When he turned to buy his ticket, he noticed a large photograph on an easel, standing near the box-office. The name of Mademoiselle Blanche, printed under it, attracted him. The acrobat, her long sinuous limbs encased in white tights, was suspended in mid-air, one arm bent at the elbow, clinging to a trapeze. The tense muscles of the arm made a curious contrast with the expression of the face, which was marked by unusual simplicity and gentleness. The profile was clear, the curving eyelashes were delicately outlined, and the eyes were large and dark. Something about the lines of the small mouth attracted Jules. He studied the picture carefully to discover what it was. The whole expression of the face seemed to him to be concentrated in the mouth; he felt sure that the teeth were small and very white, and the woman's voice was soft and musical. The face differed from the ordinary types of performers he had seen; it reminded him of the faces of some of the girls in the convent of Beauvais, where his mother had once taken him to visit his cousin. The woman must be clever to make herself up so attractively. He wondered if the appearance of youth that she presented was also due to her cleverness. She might easily pass for twenty. Her figure looked marvellously supple; she had probably been trained for the circus from infancy, and she might be fifty years old.

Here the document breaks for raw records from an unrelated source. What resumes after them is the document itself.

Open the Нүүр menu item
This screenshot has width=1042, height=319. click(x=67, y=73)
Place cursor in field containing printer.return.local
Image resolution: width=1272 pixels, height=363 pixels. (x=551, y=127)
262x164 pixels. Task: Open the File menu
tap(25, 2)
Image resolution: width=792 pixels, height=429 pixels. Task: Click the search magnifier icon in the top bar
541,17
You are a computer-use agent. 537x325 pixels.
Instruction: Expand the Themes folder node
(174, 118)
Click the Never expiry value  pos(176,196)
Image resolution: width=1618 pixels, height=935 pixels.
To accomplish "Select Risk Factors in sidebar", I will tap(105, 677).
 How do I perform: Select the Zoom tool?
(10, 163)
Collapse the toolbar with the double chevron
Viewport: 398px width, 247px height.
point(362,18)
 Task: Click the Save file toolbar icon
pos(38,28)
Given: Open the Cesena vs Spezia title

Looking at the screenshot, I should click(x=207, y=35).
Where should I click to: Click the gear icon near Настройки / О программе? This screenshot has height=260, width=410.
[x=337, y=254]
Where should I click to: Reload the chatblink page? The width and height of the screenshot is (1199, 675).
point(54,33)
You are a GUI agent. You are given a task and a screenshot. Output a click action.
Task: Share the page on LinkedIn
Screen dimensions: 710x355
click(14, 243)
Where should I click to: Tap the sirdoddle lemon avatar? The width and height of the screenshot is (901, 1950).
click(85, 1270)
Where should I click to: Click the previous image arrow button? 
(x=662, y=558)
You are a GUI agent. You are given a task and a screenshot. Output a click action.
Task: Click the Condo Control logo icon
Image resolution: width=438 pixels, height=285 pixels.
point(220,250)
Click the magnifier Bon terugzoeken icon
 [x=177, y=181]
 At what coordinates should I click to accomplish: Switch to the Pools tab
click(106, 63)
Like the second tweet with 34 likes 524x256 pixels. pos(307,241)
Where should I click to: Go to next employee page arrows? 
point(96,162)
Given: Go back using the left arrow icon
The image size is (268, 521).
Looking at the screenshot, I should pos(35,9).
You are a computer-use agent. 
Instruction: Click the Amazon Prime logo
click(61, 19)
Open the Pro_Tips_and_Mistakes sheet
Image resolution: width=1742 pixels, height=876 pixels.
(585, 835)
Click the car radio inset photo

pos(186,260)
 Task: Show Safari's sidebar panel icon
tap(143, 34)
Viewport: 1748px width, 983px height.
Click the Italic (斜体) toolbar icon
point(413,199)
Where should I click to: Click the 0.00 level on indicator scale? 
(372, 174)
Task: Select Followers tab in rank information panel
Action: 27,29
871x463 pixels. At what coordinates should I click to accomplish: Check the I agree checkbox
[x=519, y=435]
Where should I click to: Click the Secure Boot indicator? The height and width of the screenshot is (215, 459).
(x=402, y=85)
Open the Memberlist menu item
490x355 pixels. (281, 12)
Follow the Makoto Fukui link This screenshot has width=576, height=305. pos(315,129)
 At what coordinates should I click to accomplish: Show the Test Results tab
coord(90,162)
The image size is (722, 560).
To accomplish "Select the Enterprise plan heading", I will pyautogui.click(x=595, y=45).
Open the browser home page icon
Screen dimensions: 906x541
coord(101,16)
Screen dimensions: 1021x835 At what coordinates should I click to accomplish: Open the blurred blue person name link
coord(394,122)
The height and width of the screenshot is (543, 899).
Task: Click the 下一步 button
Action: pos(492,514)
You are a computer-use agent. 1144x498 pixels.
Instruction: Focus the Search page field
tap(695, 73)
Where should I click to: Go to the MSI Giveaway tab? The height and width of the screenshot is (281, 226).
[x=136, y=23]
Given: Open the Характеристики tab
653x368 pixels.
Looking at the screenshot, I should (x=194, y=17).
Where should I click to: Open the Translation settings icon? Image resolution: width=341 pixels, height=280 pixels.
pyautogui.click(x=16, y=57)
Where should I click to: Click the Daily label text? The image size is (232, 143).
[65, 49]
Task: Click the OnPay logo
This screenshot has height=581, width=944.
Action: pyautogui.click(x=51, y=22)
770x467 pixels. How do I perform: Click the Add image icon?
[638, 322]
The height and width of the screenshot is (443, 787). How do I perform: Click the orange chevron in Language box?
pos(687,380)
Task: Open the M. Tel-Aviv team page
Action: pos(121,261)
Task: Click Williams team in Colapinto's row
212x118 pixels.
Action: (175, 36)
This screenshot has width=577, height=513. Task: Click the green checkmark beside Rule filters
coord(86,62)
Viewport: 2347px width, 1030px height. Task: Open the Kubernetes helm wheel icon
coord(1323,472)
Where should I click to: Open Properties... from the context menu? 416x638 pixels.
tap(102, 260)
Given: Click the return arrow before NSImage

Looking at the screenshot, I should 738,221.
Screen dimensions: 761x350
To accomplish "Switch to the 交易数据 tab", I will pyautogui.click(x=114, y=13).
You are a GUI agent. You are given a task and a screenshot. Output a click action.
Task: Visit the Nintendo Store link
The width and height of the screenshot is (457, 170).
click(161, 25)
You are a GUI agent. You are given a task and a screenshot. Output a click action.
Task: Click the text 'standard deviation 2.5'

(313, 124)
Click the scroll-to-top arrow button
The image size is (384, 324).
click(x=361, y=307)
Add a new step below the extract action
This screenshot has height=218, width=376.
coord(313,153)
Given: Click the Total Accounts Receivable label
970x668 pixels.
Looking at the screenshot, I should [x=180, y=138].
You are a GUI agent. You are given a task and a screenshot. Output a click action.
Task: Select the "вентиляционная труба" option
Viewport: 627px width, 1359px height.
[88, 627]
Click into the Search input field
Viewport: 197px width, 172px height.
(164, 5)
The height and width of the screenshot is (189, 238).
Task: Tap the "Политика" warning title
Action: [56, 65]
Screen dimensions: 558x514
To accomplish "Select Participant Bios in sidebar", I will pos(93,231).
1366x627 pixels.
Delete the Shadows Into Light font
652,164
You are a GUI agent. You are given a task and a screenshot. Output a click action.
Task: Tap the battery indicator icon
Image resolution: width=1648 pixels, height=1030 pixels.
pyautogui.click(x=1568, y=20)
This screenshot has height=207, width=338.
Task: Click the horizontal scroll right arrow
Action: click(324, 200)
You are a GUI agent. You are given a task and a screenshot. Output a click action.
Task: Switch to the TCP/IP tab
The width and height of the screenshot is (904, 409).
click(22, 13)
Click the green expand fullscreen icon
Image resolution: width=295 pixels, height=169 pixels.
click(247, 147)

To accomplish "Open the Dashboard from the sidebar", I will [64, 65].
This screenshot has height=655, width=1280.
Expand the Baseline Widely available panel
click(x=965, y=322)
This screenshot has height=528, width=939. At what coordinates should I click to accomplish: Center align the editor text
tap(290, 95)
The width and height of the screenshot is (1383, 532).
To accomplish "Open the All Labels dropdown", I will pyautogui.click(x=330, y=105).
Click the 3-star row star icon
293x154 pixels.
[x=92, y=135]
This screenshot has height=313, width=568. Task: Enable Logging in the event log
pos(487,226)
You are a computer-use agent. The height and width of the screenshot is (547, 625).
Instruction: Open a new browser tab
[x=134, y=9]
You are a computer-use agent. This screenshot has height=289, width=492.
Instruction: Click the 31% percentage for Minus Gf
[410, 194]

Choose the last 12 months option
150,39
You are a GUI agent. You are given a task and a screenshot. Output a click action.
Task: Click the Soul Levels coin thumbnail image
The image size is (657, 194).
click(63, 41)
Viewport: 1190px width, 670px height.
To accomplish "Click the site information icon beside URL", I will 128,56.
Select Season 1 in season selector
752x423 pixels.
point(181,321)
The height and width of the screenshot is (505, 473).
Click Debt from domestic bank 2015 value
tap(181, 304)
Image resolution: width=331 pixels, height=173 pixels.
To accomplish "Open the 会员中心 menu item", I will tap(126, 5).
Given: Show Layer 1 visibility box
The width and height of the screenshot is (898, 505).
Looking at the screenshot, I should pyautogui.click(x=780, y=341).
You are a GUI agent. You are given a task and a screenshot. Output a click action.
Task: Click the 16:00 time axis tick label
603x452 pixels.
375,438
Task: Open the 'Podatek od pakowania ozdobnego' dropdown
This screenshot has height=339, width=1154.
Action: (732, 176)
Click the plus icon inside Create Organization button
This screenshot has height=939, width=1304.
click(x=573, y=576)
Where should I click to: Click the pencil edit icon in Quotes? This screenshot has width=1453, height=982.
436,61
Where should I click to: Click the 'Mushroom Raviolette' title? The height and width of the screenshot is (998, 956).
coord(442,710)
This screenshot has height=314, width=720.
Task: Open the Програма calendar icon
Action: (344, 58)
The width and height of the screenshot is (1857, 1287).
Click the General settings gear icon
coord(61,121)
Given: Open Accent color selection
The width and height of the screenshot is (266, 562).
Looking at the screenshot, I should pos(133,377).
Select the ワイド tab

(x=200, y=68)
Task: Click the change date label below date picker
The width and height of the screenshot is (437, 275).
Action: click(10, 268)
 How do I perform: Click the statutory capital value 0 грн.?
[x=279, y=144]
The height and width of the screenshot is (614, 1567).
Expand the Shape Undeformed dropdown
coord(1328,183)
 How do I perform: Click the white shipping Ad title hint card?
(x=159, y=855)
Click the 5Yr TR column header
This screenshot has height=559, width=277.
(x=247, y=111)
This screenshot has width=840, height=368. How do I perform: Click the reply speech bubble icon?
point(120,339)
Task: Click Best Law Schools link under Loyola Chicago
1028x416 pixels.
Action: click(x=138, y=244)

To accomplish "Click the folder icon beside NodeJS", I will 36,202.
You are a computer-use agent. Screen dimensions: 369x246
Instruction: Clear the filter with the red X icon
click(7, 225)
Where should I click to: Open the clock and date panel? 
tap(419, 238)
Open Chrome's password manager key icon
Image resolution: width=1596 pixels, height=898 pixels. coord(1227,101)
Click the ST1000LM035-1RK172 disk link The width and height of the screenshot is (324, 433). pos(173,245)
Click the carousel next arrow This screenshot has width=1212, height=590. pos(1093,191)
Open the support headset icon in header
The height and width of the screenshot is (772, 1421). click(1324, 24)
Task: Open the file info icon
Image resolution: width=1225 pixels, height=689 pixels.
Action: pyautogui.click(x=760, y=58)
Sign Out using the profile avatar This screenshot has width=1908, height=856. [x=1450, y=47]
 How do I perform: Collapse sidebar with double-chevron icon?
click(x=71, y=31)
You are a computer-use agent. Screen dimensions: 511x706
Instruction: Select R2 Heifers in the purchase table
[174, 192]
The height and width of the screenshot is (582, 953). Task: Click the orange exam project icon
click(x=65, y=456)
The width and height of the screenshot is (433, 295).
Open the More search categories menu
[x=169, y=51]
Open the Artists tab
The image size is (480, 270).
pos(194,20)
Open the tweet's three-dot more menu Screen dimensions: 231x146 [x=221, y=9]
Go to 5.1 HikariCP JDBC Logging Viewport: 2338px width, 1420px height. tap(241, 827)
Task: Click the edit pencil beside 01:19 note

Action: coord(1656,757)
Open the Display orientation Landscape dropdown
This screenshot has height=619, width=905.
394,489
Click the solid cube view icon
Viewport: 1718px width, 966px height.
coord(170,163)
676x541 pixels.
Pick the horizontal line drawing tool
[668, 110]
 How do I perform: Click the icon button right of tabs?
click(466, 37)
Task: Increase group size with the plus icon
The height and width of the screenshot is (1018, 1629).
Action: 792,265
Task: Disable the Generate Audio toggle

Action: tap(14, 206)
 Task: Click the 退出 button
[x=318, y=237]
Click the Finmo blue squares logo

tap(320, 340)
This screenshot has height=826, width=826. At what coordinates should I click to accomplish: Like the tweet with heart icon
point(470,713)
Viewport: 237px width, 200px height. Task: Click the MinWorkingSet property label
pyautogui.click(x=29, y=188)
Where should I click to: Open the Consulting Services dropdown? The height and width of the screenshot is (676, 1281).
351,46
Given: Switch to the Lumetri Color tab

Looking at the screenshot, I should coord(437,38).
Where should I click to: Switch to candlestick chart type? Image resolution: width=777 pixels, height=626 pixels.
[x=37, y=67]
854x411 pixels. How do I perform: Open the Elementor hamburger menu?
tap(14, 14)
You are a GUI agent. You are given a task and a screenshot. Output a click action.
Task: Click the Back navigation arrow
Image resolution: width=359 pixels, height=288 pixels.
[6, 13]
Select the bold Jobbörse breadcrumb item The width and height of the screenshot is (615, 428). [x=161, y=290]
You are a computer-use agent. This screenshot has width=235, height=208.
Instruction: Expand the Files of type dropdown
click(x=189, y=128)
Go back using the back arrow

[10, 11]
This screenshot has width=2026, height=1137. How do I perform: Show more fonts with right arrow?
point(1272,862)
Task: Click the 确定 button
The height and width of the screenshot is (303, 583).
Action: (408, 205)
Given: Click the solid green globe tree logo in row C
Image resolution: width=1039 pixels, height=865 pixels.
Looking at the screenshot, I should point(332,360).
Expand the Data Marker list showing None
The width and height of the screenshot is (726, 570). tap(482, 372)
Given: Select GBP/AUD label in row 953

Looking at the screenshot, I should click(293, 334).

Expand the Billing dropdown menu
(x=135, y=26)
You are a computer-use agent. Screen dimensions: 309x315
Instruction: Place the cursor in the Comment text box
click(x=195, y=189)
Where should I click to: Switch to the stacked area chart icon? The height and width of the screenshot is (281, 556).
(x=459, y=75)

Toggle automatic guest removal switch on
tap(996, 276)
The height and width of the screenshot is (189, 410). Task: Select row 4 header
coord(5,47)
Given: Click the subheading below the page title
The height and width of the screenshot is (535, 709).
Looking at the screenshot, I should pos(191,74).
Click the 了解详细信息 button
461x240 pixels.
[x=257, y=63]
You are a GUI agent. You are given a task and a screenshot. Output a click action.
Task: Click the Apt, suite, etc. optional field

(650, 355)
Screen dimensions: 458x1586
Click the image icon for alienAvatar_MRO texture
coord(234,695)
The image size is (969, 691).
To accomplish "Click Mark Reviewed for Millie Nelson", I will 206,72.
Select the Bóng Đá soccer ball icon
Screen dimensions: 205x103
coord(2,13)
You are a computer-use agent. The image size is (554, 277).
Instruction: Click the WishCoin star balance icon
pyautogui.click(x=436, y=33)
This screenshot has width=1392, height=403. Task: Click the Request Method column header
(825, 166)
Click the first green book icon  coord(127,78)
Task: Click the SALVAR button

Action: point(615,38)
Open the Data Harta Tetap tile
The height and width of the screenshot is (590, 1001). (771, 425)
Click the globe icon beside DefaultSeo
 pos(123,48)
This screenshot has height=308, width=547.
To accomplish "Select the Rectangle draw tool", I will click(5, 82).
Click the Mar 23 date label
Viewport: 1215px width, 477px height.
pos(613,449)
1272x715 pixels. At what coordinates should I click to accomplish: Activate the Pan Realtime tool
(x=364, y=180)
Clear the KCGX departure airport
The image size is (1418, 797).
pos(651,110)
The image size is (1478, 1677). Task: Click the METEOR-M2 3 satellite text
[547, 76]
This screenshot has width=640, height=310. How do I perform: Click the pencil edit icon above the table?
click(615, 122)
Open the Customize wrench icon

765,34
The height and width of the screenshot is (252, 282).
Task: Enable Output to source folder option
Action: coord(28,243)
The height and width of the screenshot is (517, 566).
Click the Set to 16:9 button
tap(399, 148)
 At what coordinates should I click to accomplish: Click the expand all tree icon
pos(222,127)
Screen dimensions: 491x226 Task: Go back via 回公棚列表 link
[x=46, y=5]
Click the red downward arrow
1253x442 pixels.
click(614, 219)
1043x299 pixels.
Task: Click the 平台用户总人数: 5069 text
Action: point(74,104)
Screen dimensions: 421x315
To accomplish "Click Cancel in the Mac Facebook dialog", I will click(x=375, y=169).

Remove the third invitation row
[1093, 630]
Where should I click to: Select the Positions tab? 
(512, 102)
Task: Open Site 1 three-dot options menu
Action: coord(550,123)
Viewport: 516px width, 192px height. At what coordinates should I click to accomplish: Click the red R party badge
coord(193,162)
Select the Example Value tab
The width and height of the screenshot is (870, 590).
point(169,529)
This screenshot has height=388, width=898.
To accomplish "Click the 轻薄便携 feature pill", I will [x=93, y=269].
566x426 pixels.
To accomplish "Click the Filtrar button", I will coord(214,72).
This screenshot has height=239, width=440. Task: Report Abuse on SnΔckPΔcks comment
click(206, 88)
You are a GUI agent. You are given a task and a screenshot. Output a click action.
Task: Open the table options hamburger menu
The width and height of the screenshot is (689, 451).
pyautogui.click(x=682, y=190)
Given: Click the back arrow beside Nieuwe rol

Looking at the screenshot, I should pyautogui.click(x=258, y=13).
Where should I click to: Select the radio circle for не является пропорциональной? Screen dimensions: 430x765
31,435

He decided not to buy a seat, but to go into the balcony where he could walk about and look down at the performance. If it bored him, he could rest on one of the velvet-cushioned seats till a new "turn" began. He found more people in the balcony than he had ever seen there before; as a rule they made only a thin fringe around the railing; now they were five and six deep. He established himself beside a post where he could catch glimpses of the arena and get a support, and there he remained for half an hour.
To-night, however, the antics of the clown, the phenomenal intelligence of the performing dogs, even the agility of the Schaeffer family of acrobats, did not interest him. He was impatient to see Mademoiselle Blanche. Her name stood last on the program; she was probably reserved for a crowning attraction. Jules dropped on one of the velvet cushions, and rested there for another half-hour. Then some knife-throwing attracted him, and he slowly worked his way through the crowd to a place where he could look down at the performers. The knife-throwing was followed by an exhibition of trick-riding, which preceded the acrobat's appearance.